I am currently working on my thesis proposal. It’s big. There’s a lot to take care of, and I hate prefer to not use Word. It’s just a fact at this point. I almost gave up on working on a paper because every time I would type another letter, Word would just collapse all the images over each other and another half hour of my life is lost handling positioning. Is this a skill issue? Probably, I must have missed learning where in the toolbar menus the “Don’t collapse all images into a black hole” setting is hidden.

But there’s an element where this proposal is the perfect example where you have the confluence of a large project with references, citations, changing numbers of pictures, tables, schemes, and kinda arbitrary formatting that doesn’t seem like it should matter all that much but you know you’ve gotta do it.

So I set out to make a template. Not just a general template, but a reactive one. I wanted an (engineering) graduate student to be able to just modify a single command and have the document change. I understand the proposal is supposed to be the start of your dissertation, so why restart from scratch? Have your previous document change the formatting so you can focus on the content.

This, of course, meant I had to handle variables. Boolean states. Change words based on user input.
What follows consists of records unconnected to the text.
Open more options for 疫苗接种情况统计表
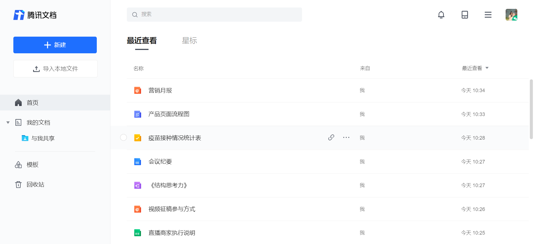 (346, 138)
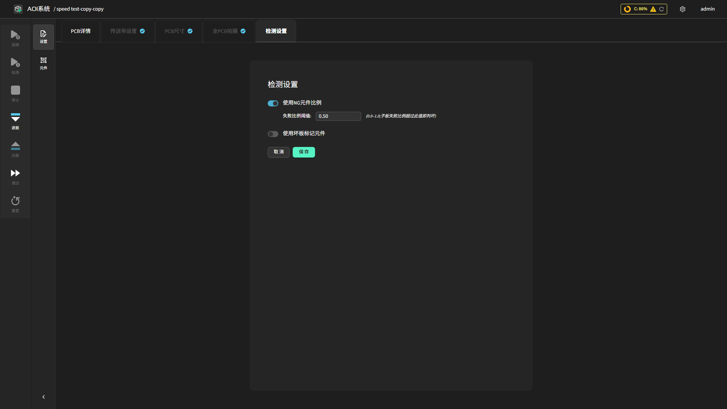Open the 元件 components panel
Screen dimensions: 727x409
[44, 63]
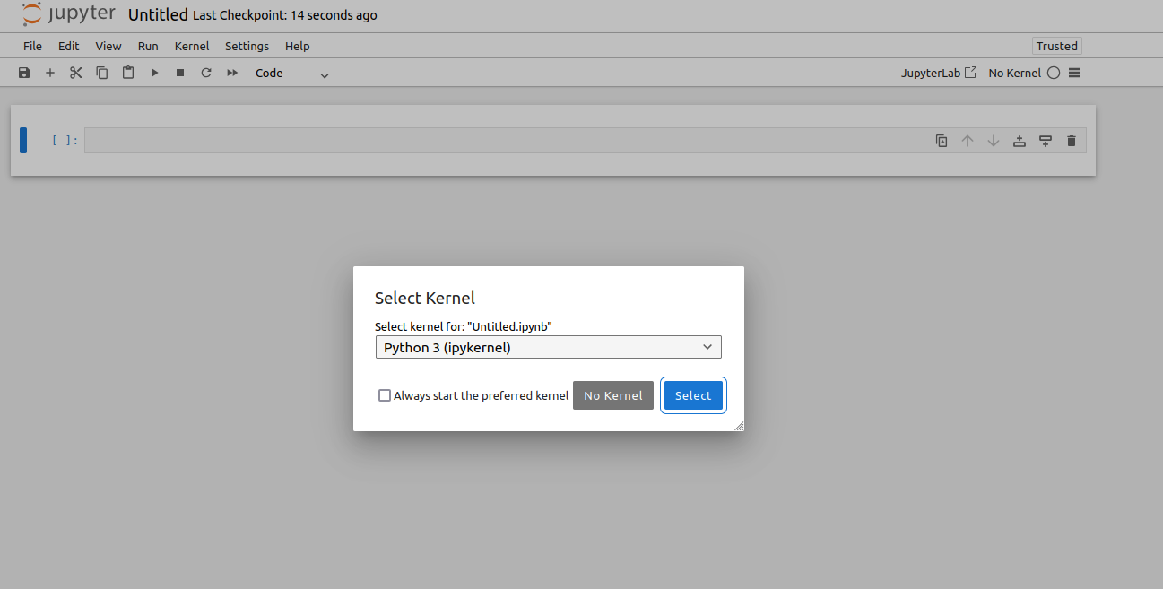Viewport: 1163px width, 589px height.
Task: Cut the cell using the scissors icon
Action: coord(76,73)
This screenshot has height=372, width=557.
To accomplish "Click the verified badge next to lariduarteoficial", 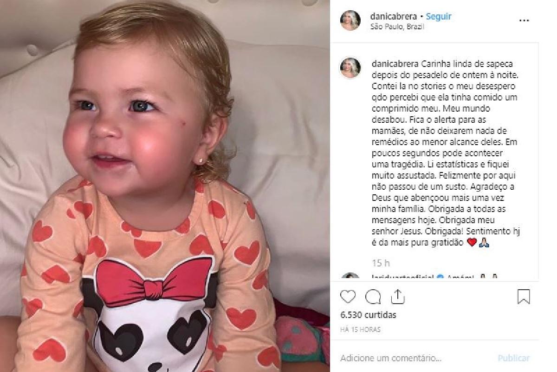I will (x=440, y=278).
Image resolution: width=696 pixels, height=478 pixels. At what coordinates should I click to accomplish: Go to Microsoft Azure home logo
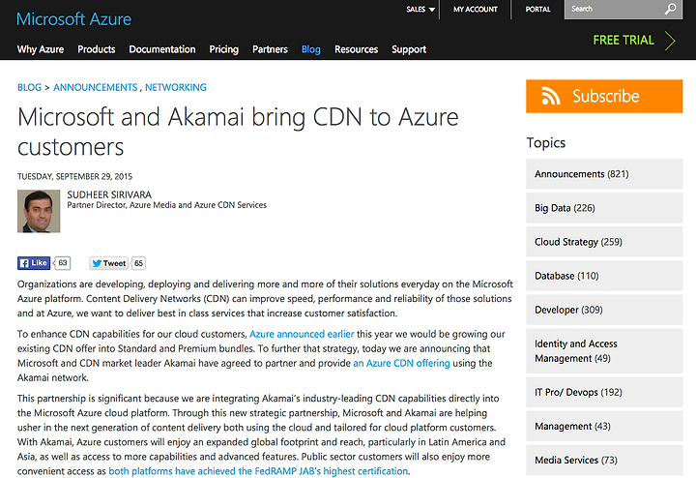pos(73,19)
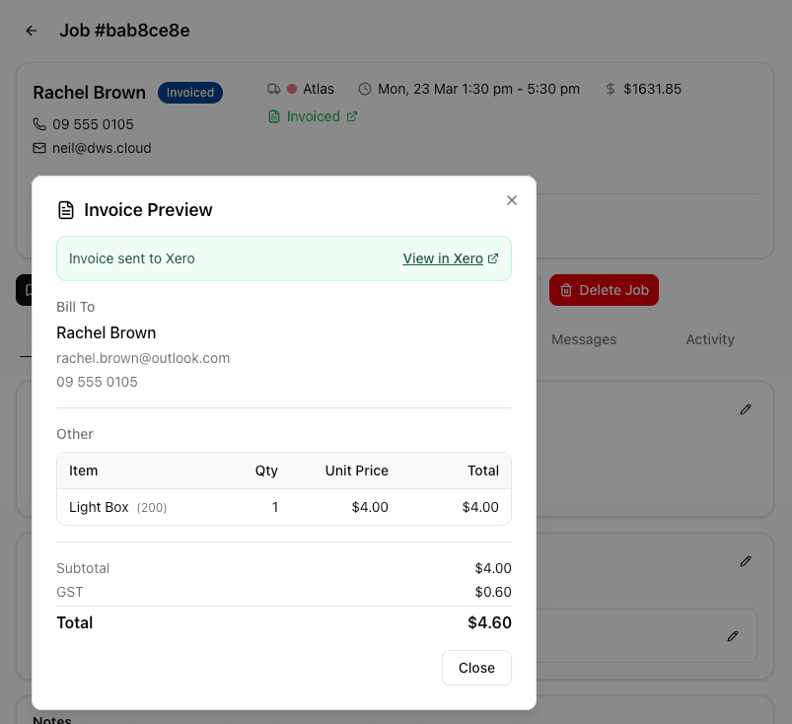Click the pencil icon on the lower right field
Image resolution: width=792 pixels, height=724 pixels.
(733, 635)
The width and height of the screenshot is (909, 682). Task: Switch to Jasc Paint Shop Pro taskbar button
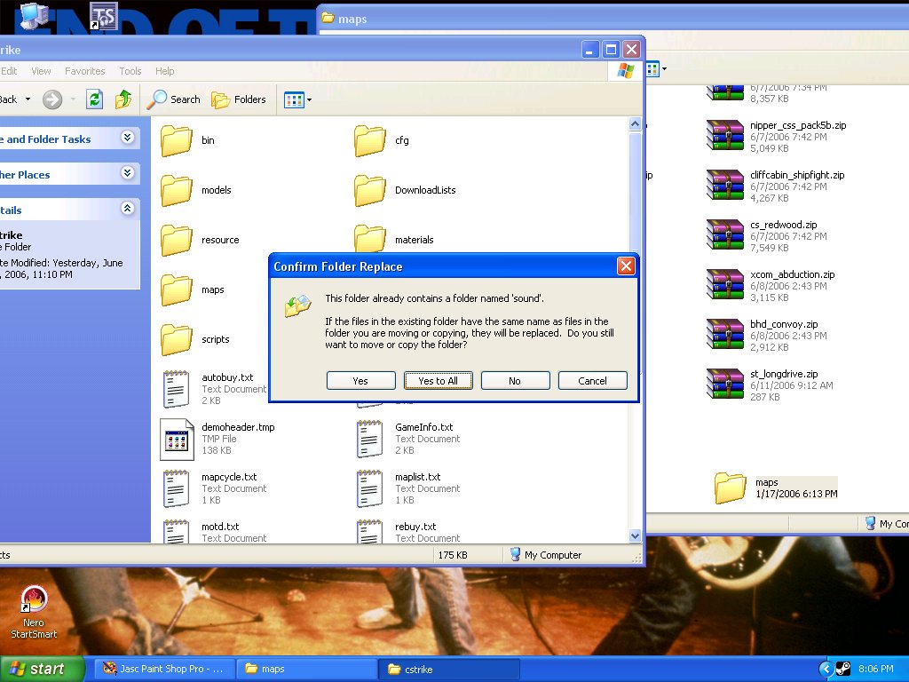162,669
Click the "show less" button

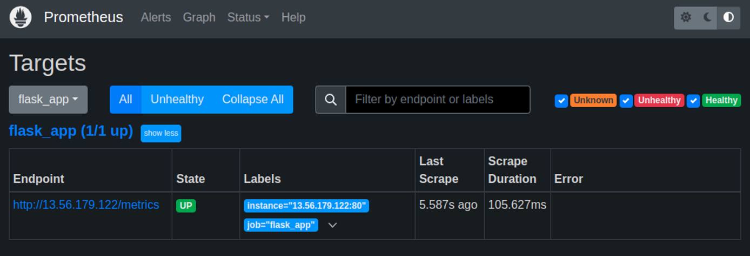(x=161, y=133)
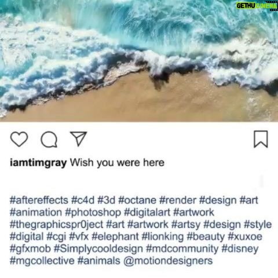Open the #mgcollective hashtag
The width and height of the screenshot is (278, 278).
coord(42,261)
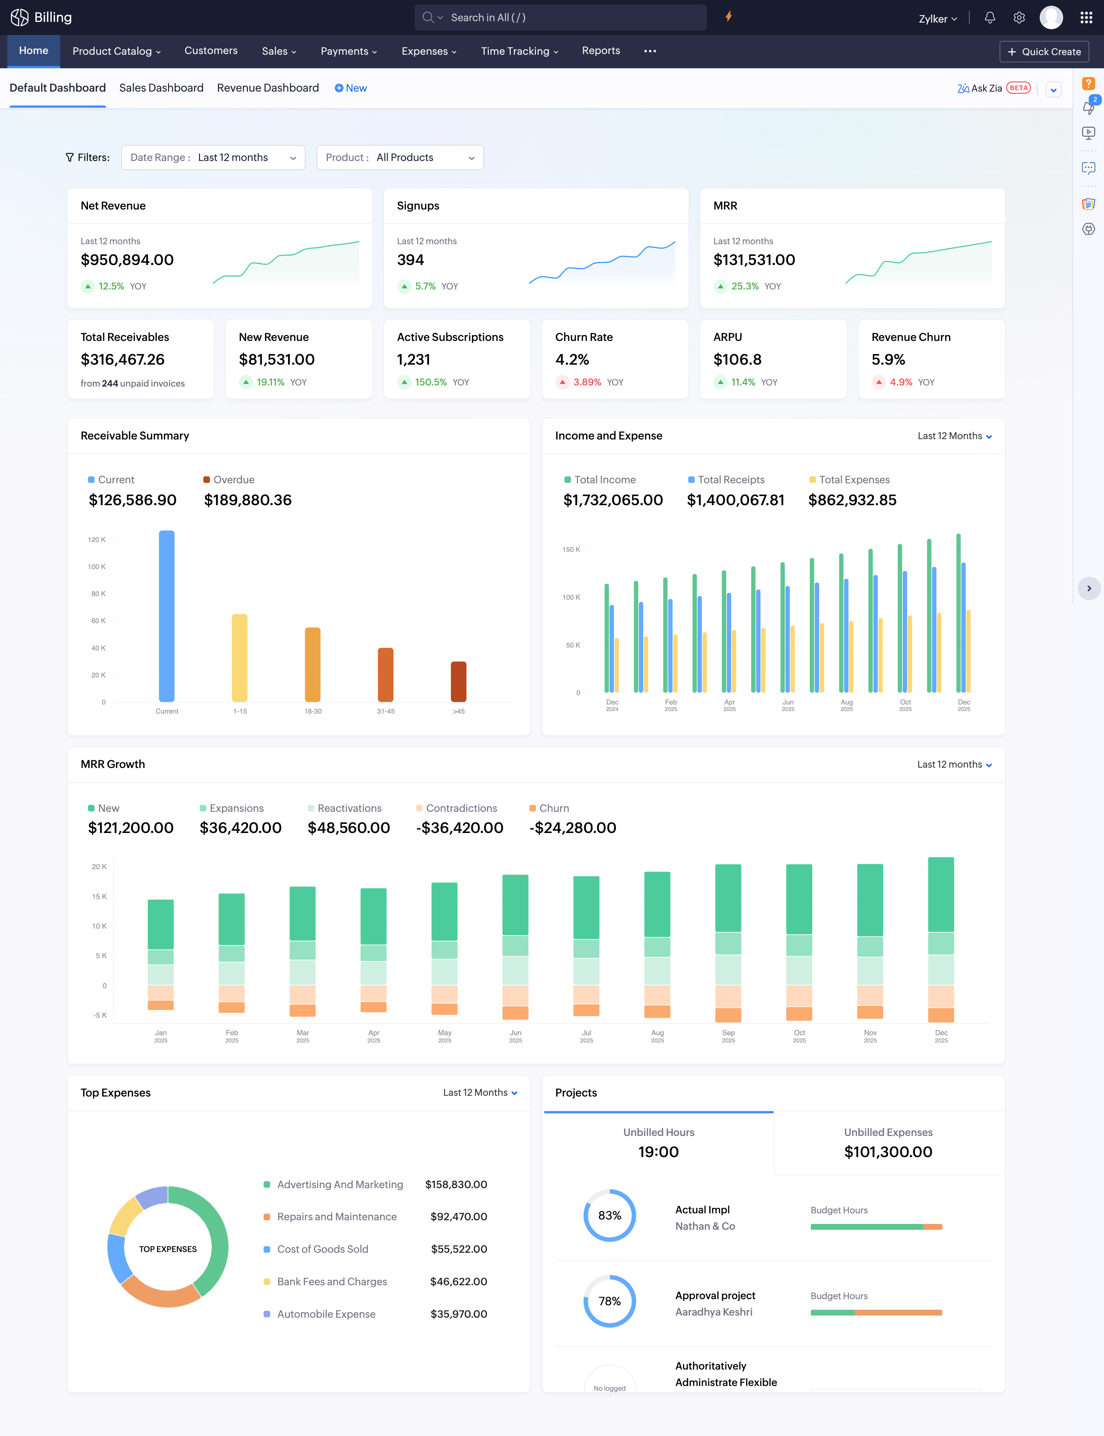Click the user profile avatar
The image size is (1104, 1436).
pos(1051,18)
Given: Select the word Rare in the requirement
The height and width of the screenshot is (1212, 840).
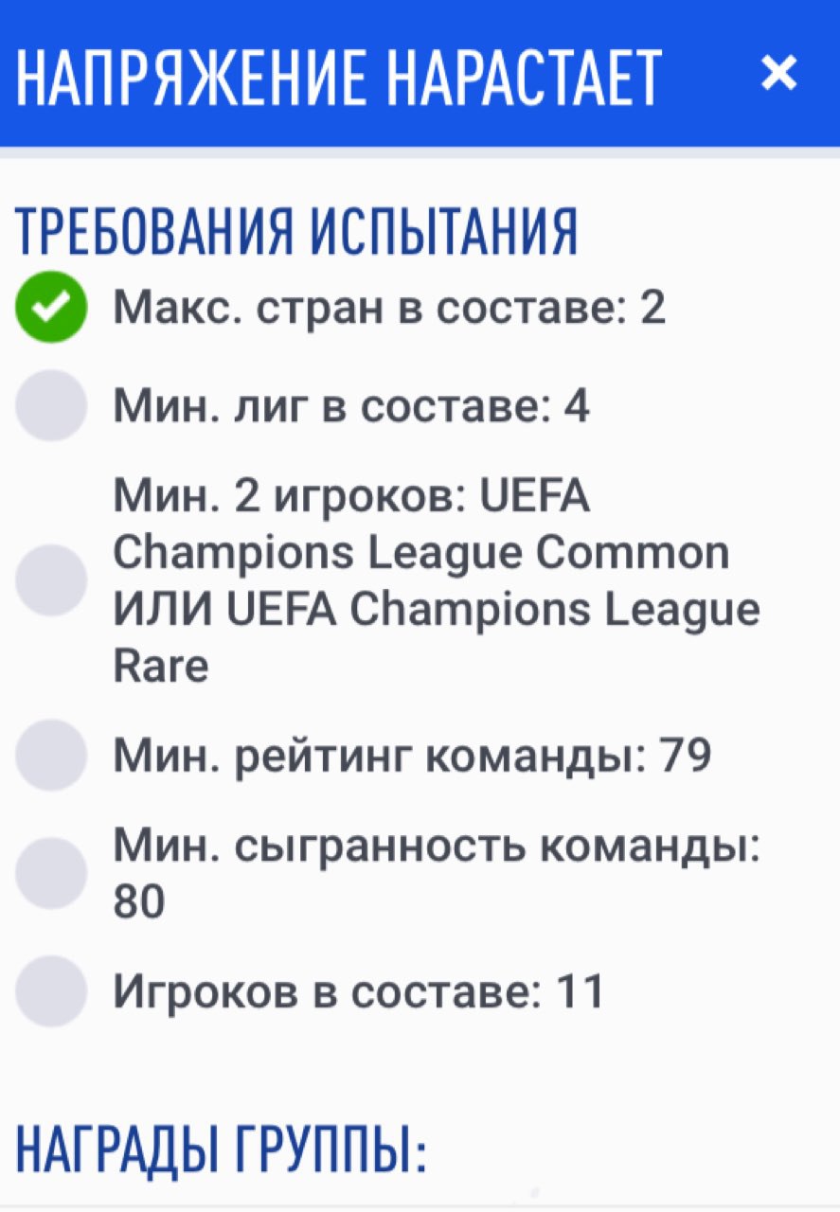Looking at the screenshot, I should pos(160,667).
Easy enough in Python, shoot I’d probably be back on track with C++ if you gave me an hour. But LaTeX? I swear, sometimes I see the things people share on StackExchange and believe it’s closer to a button mash than an intentional programming effort.

Why is \unskip\strut\par everywhere? Does it need to be there? I don’t know. Will I risk taking it out? Absolutely not, there must have been a reason wikibooks had it there.

But it was really cool to interface with LaTeX beyond the packages others have provided. I did start trying to make a comprehensive class but that quickly worked out to be futile endeavor. Instead, I made a bunch of .sty’s that together make the template. One aspect that I particularly like is the abstract. Rutgers requires a dissertation abstract to use a very specific set of terminology, formatting requirements, and of course a dissertation must say “dissertation” while a thesis must say “thesis.” The examples of proposals I have seen simply treat the abstract as another chapter. To make this work, I defined a new environment where, if it’s for a dissertation, generated the formatting of the abstract page, or otherwise just started a new chapter. Another small detail is the number of signature lines — a thesis has 3 while a dissertation requires 4 signatures. Fortunately, I found a StackExchange post that I was able to repurpose. I renew a command to be 3 for Masters, 4 for PhD, and then have the loop output the lines that number of times. Page numbering was a pain, since the Book class has a first page style for each chapter which is not compliant to the requirements. But again, applying what other’s have done helped me here.

There’s certainly a lot of other minor details that I’ve learned, and the best practices that avoid the quibbles of the compiler. But as of now, this should be ready for use. With any luck, I’ll find any other major flaw and fix them as I see them. Now that there is no other option and my productive procrastination is at an end, I have a proposal to finish writing.

As a final note: the text width is roughly 6 inches. So if you’re exporting a graph, and you have the option for the size and DPI, make a full width image 6 in across and 600 DPI. Two images side-by-side should be 3 in and so on and so forth. It’ll save you the trouble of dealing with image scale. Also, if you’re using a newer version of OriginPro like 2022b, they hid the Encapsulated PostScript (.eps) export so now you have to press CTRL+G after you select the plot window.